*DIRECTIVE:* Copy the records below word for word, keeping every line unchanged.

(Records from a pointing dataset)
——————
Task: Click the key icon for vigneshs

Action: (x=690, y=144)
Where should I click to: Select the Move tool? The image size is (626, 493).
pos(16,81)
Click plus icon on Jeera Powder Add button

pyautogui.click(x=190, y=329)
——————
*EXERCISE RESPONSE:*
Task: Click the key icon for vigneshs

Action: (x=690, y=144)
Where should I click to: Select the Move tool? The image size is (626, 493).
pos(16,81)
Click plus icon on Jeera Powder Add button

pyautogui.click(x=190, y=329)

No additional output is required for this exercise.